All genes were obtained from published Illumina RNA-Seq data of C. oleifera seeds in the National Center for Biotechnology Information database (SRA with accession PRJNA668531; https://dataview.ncbi.nlm.nih.gov/object/PRJNA668531). The genes were screened based on the non-redundant protein database. Weighted gene correlation network analysis was used to construct a co-expression network according to Gong et al. [35] through the default network construction and module detection method. The power of β was set at 8 and the minimum number of module genes was set at 20. The hub gene selection was based on module membership (MM) and intramodular connectivity (K.in) values in the WGCNA results, and the top three genes of MM and K.in value in high correlation modules were selected as hub genes.

Statistical analysis

All graphs were obtained using Origin Pro (version 2018, OriginLab, Northampton, MA), Rstudio (v. 1.3.1056, Boston, Massachusetts, USA) and TBtools (v. 1.0983). The variance analysis was performed using SPSS (v. 19.0, Chicago, USA). All data had three biological replicates. To analyse the difference in multiple comparisons, the values of mean ± s.d. was calculated. Significance was defined at the p < 0.05 level.

Results

Variations in Camellia oleifera seeds size at different developmental stages

The horizontal diameter, vertical diameter and volume changes in C. oleifera seeds at different developmental stages are shown in figure 1. The increasing trends in horizontal diameter, vertical diameter (figure 1a) and volume (figure 1b) of seeds were similar, showing rapid growth from 235 DAP (T2) to 258 DAP (T3) with a slight increase at seed maturity (T4–T5). From 235 to 258 DAP, the horizontal diameter, vertical diameter and seed volume increased by 26.67%, 23.66%, and 5.55%, respectively, which was significantly higher than that in other periods. These results showed that 235 to 258 DAP was the period of rapid growth of C. oleifera seeds (electronic supplementary material, table S6).

Figure 1

Horizontal diameter, vertical diameter and volume of C. oleifera seeds in different developmental periods. The dynamic changes of horizontal diameter, vertical diameter (a) and seed volume (b). The data are the mean ± s.e. of 10 biological replicates and mean values (n = 10) followed by different lowercase letters in each column indicated significant differences at p < 0.05 by Duncan's multiple range test.

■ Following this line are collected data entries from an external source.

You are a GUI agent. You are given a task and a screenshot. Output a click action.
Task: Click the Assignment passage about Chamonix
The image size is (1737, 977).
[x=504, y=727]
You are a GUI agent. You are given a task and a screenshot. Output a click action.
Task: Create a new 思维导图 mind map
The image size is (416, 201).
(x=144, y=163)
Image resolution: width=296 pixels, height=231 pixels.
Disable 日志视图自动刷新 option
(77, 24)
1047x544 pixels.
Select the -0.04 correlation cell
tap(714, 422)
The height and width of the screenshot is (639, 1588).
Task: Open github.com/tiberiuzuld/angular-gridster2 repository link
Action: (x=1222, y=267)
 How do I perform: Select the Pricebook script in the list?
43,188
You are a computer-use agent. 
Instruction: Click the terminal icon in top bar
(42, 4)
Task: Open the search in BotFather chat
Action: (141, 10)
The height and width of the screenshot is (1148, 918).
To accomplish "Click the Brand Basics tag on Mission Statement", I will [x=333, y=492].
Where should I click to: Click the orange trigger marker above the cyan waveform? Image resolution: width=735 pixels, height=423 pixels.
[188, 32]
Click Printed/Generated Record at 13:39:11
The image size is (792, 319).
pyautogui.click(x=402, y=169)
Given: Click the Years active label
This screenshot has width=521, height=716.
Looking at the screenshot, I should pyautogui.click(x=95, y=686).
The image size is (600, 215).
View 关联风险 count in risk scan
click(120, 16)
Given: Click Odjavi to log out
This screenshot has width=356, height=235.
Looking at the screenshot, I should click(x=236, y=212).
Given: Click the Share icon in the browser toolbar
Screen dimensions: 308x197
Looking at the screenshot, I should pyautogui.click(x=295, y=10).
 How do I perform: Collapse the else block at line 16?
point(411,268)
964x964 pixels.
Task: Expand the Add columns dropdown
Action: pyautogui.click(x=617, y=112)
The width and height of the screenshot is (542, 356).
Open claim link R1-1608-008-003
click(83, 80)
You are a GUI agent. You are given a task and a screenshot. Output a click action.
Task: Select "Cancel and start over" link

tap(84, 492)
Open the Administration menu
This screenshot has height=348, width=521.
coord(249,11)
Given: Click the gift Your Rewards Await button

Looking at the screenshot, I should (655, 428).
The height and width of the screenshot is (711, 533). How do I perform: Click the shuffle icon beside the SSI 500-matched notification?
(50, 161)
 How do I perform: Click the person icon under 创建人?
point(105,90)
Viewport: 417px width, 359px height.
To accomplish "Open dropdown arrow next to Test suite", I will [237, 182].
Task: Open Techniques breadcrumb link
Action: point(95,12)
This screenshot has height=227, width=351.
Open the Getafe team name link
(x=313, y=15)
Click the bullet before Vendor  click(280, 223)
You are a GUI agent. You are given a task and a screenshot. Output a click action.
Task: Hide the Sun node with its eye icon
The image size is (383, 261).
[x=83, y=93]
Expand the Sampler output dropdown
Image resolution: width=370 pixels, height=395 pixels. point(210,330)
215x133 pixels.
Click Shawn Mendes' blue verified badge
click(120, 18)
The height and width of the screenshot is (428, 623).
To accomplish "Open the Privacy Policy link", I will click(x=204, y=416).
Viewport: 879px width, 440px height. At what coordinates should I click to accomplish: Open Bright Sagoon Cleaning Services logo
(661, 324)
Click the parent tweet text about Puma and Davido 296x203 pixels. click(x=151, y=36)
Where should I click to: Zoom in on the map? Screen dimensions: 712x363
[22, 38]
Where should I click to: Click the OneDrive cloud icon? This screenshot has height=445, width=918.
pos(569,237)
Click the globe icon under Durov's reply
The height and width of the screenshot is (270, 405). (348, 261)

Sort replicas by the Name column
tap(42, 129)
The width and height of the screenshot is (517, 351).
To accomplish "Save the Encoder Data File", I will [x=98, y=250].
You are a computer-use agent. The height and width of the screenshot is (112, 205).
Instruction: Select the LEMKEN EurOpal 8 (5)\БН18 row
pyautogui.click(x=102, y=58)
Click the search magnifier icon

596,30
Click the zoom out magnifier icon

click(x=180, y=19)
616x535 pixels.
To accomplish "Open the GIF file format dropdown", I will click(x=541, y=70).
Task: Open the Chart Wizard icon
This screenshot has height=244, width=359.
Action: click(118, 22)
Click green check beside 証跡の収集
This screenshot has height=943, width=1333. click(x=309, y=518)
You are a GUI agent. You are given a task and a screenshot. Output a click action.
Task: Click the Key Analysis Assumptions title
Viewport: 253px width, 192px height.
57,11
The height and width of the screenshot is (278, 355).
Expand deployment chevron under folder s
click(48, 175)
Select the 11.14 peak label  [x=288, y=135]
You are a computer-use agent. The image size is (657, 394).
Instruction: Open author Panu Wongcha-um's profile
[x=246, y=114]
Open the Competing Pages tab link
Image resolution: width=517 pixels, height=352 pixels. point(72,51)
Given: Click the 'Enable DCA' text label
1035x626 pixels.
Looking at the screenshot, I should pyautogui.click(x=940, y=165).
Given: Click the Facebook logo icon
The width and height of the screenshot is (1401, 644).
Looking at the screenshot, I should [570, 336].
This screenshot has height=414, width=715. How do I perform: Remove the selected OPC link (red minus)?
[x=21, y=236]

Changes in the expression of genes involved in cell proliferation and cell cycle

Genes related to cell proliferation and cell cycle play important roles in the growth and development of plants [10]. As shown in figure 2a and the electronic supplementary material, table S1, CDKs and cyclin-related genes involved in cell proliferation and cell cycle of C. oleifera seeds were analysed. Among CDKs genes, CDKB2-2 was highly expressed from T1 to T3, and its expression level in the T5 period was reduced by 93% compared to the T1 period. The cyclin genes in C. oleifera seeds were mainly A-, B- and D-type cyclins (CYCA, CYCB and CYCD). The expression level of most cyclin genes in the T1–T3 period was significantly higher than that in the T4–T5 period. Among cyclin genes, CYCD3-1, however, showed different trends. The expression of CYCD3-1-1 increased from T1 to T3, which was consistent with the change trend of seed size; however, the expression of CYCD3-1-2 decreased from T1 to T3, which was opposite to the trend change in seed size. Compared to the T1 period, the expression of CYCD3-1-2 was decreased to 6% in the T5 period. It was speculated that CYCD3-1 plays different roles in C. oleifera seed size.

Figure 2

Heatmap comparison of genes related to cell proliferation and cell expansion of C. oleifera seed. The heatmap shows the expression levels of genes related to cell proliferation (a) and cell expansion (b) of C. oleifera seeds in different periods. The red and blue colours represent upregulated and downregulated, respectively. Abbreviations: CDKB, CDKC, CDKD, CDKE: B-, C-, D, E-type cycle-dependent kinases; CYCA, CYCB, CYCD: A-, B- and D-type cyclins; XTHs, xyloglucan endotransglucosylase/hydrolase genes; EXPA, A-type expansins.

Expression level analysis of genes involved in cell expansion

The extension of the cell wall affects seed size by regulating cell size [8,19]. As important genes in the cell wall, EXPs and XTHs gene families were analysed. As shown in figure 2b and the electronic supplementary material, table S1, subfamily EXPA was the main member of EXPs gene family in C. oleifera seeds. The expression levels of EXPA1-2, EXPA10 and EXPA15 were upregulated at first but then reduced at seed maturity (T4–T5). Compared to the T3 period, EXPA1-2, EXPA10 and EXPA15 were reduced by 99.2%, 99.4% and 99.7% in the T5 period, respectively. The expression level of EXPA4-2 was reduced by 99.6% in the T5 period compared to the T1 period. Among XTHs gene family, XTH9 was highly expressed in the T1 period, but the expression in the T4 period decreased to 2%. XTH16 was highly expressed in the T2 period but then decreased. XTH23 showed different trends, XTH23-2 decreased from the T1 to T5 period while the expression of XTH23-3 increased 420-fold in the T4 period compared with the T1 period.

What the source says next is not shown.